Each line of the records containing "value" is to be copied out and returned.
○ ○ ○ ○
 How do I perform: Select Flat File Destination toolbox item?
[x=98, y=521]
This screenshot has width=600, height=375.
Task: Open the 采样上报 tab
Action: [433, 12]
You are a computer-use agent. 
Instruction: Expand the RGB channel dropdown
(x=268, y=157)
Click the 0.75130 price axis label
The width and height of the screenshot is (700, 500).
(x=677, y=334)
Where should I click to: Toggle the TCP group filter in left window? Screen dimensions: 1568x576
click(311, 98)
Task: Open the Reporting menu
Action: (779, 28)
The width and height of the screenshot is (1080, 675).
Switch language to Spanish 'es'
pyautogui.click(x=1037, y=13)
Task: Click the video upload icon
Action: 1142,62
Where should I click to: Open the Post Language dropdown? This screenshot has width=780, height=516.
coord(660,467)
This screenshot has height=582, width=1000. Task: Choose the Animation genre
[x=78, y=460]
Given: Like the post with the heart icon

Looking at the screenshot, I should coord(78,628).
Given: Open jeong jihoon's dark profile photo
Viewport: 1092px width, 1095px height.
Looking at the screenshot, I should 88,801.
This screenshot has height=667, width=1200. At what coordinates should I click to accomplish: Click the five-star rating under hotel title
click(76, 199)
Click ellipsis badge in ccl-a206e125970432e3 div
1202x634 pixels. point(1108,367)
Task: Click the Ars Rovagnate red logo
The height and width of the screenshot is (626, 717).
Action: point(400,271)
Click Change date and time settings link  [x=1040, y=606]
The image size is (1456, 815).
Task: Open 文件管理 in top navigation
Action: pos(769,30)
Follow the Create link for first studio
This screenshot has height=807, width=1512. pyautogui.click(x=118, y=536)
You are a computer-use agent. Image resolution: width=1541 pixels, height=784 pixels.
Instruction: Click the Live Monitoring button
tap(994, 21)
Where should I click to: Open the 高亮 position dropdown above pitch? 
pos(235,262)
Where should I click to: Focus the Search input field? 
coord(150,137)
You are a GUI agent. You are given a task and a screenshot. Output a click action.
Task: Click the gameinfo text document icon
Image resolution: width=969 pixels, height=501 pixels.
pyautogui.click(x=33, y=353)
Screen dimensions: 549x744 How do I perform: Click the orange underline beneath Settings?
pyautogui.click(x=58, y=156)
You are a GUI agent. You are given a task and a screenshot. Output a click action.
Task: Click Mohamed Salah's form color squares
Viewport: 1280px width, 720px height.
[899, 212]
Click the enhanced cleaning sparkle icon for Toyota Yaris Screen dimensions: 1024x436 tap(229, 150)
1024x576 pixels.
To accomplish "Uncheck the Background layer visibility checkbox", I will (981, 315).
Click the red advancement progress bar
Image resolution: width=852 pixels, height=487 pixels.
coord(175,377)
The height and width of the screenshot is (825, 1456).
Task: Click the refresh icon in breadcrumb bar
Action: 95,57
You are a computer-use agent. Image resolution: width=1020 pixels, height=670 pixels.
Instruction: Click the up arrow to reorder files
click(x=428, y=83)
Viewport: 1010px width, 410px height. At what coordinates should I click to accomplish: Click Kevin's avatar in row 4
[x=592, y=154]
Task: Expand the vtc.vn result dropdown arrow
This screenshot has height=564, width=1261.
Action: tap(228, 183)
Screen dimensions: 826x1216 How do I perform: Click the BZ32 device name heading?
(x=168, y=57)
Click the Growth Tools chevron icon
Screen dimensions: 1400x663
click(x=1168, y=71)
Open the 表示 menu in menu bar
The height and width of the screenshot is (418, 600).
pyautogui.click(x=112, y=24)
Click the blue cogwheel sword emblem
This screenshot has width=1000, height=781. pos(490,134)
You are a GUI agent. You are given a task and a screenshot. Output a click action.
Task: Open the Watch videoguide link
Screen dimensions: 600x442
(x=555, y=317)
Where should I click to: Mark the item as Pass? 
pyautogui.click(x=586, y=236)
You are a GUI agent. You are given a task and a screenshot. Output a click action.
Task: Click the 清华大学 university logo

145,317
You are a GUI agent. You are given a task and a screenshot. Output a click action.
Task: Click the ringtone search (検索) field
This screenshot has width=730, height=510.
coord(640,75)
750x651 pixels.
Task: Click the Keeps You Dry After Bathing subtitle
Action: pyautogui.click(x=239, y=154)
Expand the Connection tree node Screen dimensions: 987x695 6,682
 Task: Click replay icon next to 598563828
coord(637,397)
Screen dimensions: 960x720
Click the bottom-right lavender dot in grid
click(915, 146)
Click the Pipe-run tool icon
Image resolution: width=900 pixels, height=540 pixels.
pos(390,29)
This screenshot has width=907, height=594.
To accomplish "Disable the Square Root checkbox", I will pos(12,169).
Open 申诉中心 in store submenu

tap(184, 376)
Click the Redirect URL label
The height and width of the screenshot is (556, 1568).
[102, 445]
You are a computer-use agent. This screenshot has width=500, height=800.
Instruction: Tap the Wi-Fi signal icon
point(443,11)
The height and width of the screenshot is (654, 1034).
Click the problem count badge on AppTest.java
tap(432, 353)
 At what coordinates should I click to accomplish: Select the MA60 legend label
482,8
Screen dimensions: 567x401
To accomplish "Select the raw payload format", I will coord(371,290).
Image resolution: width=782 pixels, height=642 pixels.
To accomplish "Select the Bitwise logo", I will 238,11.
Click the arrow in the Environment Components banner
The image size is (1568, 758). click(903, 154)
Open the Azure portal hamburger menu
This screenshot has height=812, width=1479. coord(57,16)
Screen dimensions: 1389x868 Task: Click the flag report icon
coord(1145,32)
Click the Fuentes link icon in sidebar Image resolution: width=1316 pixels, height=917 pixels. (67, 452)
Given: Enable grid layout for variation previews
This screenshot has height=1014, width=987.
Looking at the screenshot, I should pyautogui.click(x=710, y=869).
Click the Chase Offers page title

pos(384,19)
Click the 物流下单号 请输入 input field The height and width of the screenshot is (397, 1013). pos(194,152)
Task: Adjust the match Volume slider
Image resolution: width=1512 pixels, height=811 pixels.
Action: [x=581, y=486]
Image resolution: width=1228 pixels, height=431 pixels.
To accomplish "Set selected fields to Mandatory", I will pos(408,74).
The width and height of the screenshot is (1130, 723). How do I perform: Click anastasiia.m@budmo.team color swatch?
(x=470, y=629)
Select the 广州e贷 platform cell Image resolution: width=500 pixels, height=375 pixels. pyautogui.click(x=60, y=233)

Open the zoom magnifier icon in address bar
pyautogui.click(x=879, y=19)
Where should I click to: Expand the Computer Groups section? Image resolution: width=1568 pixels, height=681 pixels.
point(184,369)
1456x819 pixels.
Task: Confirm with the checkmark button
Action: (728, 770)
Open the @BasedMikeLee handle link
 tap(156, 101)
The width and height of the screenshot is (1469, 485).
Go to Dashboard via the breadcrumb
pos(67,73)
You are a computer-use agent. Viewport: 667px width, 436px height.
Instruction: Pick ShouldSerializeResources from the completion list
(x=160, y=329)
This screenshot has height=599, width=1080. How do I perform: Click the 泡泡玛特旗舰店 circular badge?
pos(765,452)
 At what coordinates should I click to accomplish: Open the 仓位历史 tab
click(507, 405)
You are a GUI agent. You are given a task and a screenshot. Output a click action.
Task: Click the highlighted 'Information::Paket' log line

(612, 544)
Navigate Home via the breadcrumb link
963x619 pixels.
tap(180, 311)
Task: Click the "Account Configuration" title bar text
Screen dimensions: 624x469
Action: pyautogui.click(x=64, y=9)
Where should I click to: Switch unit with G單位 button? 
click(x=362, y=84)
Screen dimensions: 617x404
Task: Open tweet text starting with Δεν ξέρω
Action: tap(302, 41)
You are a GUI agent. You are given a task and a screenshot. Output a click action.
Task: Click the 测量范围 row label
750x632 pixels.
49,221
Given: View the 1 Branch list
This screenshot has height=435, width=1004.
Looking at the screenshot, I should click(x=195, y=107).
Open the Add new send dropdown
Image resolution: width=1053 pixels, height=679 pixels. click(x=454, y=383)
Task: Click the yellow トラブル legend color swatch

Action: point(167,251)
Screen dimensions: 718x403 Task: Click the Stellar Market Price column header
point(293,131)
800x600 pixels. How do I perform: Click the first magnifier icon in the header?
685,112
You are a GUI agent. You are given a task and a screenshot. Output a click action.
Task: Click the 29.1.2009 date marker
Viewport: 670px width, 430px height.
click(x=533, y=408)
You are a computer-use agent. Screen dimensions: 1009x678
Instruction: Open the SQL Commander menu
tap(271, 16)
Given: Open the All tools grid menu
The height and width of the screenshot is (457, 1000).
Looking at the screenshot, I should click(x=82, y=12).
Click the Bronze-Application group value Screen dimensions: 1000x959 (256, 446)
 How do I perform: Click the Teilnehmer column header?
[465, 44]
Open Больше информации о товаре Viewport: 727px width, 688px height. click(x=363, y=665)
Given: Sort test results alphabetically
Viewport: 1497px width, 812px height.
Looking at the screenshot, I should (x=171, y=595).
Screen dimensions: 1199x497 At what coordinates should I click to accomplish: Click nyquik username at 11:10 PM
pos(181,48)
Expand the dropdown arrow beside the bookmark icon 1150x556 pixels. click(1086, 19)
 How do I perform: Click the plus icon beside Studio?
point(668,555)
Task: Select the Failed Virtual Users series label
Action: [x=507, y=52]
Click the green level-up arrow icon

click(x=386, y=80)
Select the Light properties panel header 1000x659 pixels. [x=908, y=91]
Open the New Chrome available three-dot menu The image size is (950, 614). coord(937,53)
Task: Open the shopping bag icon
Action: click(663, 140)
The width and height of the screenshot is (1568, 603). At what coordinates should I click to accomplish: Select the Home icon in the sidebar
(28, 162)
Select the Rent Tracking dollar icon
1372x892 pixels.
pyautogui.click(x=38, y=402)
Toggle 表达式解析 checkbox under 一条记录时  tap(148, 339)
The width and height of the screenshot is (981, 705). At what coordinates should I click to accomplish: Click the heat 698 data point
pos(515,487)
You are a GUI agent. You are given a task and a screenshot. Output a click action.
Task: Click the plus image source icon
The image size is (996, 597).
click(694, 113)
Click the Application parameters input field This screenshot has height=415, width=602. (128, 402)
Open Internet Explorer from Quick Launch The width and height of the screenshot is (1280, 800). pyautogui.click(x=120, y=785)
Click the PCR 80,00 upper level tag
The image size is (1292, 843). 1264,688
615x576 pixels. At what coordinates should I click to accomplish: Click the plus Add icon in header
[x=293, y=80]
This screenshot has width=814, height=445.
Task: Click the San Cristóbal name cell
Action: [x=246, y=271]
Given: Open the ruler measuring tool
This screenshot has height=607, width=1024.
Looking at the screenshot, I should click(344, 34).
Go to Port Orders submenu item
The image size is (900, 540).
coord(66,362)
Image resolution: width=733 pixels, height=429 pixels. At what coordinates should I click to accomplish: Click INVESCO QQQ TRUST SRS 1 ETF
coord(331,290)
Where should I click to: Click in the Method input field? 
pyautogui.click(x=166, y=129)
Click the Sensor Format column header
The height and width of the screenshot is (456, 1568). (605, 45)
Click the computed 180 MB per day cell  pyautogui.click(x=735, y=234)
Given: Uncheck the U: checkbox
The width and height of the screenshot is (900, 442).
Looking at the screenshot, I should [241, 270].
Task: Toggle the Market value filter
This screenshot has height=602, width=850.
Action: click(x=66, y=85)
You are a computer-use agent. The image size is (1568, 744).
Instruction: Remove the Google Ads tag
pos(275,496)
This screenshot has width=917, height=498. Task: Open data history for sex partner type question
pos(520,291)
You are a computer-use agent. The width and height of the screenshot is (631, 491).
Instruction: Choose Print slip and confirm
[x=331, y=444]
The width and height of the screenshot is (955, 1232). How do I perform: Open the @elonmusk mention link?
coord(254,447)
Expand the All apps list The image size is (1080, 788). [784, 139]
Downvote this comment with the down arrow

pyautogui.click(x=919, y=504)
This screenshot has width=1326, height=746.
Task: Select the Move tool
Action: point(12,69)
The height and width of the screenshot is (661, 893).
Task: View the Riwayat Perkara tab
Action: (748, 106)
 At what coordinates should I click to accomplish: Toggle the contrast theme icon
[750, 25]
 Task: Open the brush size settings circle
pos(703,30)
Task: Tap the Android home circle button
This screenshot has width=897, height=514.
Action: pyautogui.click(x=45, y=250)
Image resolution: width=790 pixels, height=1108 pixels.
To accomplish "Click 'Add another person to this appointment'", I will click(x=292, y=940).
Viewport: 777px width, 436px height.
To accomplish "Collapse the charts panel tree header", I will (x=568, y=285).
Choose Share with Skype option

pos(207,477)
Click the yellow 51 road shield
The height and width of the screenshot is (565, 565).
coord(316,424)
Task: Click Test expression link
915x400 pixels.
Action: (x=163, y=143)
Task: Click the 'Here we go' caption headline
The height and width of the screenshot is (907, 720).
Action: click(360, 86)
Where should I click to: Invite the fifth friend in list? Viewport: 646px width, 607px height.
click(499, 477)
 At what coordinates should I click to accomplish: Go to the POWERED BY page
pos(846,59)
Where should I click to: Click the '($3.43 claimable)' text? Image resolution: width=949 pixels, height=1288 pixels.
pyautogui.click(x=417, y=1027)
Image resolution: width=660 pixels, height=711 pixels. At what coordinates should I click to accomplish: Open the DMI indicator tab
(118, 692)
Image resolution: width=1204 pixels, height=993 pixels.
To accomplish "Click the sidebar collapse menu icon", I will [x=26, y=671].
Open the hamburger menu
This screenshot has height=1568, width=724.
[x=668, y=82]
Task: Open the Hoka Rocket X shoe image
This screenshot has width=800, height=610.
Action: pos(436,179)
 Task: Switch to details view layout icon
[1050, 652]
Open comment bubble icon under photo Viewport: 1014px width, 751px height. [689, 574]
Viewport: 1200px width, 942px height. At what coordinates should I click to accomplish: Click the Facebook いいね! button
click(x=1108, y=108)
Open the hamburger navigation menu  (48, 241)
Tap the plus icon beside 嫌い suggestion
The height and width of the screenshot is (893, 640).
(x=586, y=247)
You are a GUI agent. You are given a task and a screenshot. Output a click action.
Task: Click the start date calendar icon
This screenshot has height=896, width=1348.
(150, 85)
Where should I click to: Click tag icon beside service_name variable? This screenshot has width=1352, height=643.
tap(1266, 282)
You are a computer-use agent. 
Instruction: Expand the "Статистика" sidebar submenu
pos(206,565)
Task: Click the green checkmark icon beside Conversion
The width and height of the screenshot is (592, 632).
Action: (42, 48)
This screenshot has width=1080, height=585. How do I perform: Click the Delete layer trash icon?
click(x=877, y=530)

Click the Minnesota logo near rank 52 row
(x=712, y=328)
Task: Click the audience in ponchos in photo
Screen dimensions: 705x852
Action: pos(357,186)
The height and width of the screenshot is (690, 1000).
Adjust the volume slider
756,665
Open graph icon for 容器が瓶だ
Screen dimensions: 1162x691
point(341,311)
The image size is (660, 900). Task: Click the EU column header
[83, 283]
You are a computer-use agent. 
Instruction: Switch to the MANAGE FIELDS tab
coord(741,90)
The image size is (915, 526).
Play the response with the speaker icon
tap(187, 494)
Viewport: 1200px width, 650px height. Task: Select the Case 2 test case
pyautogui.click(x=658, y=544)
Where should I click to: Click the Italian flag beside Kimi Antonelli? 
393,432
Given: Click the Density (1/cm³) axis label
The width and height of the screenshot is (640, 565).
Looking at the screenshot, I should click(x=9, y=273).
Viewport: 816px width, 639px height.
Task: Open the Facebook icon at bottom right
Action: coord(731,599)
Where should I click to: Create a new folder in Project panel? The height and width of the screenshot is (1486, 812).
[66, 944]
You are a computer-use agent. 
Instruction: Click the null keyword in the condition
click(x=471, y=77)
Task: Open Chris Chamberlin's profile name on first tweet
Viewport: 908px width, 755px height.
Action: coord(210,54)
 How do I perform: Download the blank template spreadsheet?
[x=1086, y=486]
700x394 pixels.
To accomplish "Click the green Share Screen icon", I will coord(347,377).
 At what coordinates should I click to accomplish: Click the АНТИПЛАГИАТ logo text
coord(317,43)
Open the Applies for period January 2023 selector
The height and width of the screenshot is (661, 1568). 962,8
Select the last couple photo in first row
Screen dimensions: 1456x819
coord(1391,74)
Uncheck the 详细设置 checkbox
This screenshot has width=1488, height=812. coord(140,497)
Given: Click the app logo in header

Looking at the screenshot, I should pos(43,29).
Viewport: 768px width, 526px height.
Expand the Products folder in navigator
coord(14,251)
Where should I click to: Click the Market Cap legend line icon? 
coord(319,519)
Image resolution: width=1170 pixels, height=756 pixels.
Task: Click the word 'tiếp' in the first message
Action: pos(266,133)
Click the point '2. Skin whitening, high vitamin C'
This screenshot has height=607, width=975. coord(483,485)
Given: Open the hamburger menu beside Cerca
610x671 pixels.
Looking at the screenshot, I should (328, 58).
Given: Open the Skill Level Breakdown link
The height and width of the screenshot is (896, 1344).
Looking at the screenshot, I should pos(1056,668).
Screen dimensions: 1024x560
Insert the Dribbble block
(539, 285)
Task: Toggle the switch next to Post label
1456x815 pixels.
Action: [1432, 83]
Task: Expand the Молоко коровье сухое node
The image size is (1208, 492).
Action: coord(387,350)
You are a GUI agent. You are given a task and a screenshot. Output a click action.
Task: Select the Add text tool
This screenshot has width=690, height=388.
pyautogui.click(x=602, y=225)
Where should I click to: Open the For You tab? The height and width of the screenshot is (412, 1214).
○ ○ ○ ○
__ANSWER TO THIS EXERCISE__
Click the Bronze-Application group value Screen dimensions: 1000x959 (256, 446)
Task: Toggle the Market value filter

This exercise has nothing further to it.